Le Tribunal administratif de Montreuil a été saisi par M. B... d’un recours en excès de pouvoir contre le refus du directeur du Conseil national des activités privées de sécurité (CNAPS) de lui délivrer une carte professionnelle d’agent privé de sécurité. En cours d’instance, le CNAPS a finalement délivré la carte sollicitée le 5 septembre 2025, rendant le litige sans objet. Par ordonnance, le tribunal a constaté qu’il n’y avait plus lieu de statuer sur la requête et a rejeté les conclusions présentées au titre de l’article L. 761-1 du code de justice administrative. Cette décision est fondée sur l’article R. 222-1 du même code.
Texte intégral
Vu la procédure suivante :
Par une ordonnance n° 2410772 du 10 janvier 2025, la présidente du tribunal administratif de Versailles a transmis, sur le fondement de l’article R. 351-3 du code de justice administrative, au tribunal administratif de Montreuil, le dossier de la requête de M. B....
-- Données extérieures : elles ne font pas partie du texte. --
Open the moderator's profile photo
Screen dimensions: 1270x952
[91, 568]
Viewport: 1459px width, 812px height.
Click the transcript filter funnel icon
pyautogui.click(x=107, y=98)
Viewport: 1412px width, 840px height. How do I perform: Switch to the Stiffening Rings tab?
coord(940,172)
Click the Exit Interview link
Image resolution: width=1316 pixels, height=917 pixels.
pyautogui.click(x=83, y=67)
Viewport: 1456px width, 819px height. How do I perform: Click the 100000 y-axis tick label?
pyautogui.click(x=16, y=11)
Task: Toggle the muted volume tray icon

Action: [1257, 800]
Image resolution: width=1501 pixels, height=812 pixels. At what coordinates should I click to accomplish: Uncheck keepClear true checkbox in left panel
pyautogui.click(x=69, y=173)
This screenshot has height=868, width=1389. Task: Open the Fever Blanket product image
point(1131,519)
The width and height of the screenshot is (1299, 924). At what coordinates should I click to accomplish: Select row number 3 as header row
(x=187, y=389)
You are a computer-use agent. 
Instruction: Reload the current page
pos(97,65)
Par cette requête, enregistrée le 7 décembre 2024 au greffe du tribunal administratif de Versailles, M. A... B..., représenté par Me Maxime Thiébaut, avocat, demande au tribunal :
1°) d’annuler la décision du 14 octobre 2024 par laquelle le directeur du conseil national des activités privées de sécurité (CNAPS) a refusé de lui délivrer une carte professionnelle d’agent privé de sécurité ;
2°) d’enjoindre au directeur du CNAPS de lui délivrer une carte professionnelle l’autorisant à exercer une activité privée de sécurité, dans un délai de dix jours à compter de la notification du jugement à intervenir, sous astreinte de 100 euros par jour de retard ;
3°) de mettre à la charge de l’Etat une somme de 1 500 euros sur le fondement des dispositions de l’article L. 761-1 du code de justice administrative.
Par un mémoire complémentaire, le requérant a indiqué diriger ses conclusions contre le rejet de son recours gracieux implicitement né le 10 février 2025.
Vu les autres pièces du dossier.
Vu le code de justice administrative.
Considérant ce qui suit :
1. Aux termes de l’article R. 222-1 du code de justice administrative : « (…) les présidents de formation de jugement des tribunaux (…) peuvent, par ordonnance : / (…) / 3° Constater qu'il n'y a pas lieu de statuer sur une requête ; (…) / 5° Statuer sur les requêtes qui ne présentent plus à juger de questions autres que la condamnation prévue à l’article L. 761-1 ou la charge des dépens ; (…) ».
2. Il ressort des pièces du dossier que, par une décision du 5 septembre 2025, le directeur du conseil national des activités privées de sécurité (CNAPS) a délivré à M. B... une carte professionnelle d’agent privé de sécurité. Dans ces conditions, la décision de refus en litige doit être regardée comme ayant implicitement mais nécessairement été rapportée en cours d’instance et le recours de M. B... est ainsi devenu sans objet. Il n’y a plus lieu d’y statuer.
3. Dans les circonstances de l’espèce, il n’y a pas lieu de mettre à la charge du CNAPS les sommes demandées au titre de l’article L. 761-1 du code de justice administrative.
O R D O N N E :
Article 1er : Il n’y a pas lieu de statuer sur le recours de M. B....
Article 2 : Le surplus des conclusions de la requête est rejeté.
Article 3 : La présente ordonnance sera notifiée à M. A... B... et au conseil national des activités privées de sécurité.
Fait à Montreuil, le 5 novembre 2025.
Le président de la 6ème chambre,
L. Buisson
La République mande et ordonne au ministre de l’intérieur en ce qui le concerne ou à tous commissaires de justice à ce requis en ce qui concerne les voies de droit commun contre les parties privées, de pourvoir à l’exécution de la présente décision.